Exercise brief.
Write out the listing from its first line through the line containing "[x=504, y=837]", both included, with every line unchanged.

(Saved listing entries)
· · · ·

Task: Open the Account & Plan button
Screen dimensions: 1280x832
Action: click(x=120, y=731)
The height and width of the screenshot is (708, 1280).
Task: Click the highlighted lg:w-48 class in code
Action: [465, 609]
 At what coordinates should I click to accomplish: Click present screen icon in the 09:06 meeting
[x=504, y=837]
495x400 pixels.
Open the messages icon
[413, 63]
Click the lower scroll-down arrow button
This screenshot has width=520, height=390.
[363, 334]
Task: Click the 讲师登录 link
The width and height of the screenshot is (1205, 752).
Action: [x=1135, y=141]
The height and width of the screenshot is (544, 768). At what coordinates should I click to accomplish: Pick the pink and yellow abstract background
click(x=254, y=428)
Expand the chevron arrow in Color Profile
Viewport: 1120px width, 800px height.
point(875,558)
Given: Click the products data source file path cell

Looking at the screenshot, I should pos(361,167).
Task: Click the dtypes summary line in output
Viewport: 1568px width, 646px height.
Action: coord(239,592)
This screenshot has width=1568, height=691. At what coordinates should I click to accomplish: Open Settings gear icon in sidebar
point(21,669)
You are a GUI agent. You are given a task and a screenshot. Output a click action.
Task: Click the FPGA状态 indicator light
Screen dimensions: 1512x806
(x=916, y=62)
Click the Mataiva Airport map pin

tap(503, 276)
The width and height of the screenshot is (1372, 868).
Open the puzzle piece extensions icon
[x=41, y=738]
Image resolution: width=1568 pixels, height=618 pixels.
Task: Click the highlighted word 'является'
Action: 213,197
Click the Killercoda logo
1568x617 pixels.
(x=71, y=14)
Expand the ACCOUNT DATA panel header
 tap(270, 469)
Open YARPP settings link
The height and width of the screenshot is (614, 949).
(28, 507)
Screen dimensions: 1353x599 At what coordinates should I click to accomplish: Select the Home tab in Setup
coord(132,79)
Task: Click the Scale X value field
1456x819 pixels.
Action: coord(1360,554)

· · · ·

Task response.
Task: Open the Account & Plan button
Screen dimensions: 1280x832
Action: click(x=120, y=731)
The height and width of the screenshot is (708, 1280).
Task: Click the highlighted lg:w-48 class in code
Action: [465, 609]
 At what coordinates should I click to accomplish: Click present screen icon in the 09:06 meeting
[x=504, y=837]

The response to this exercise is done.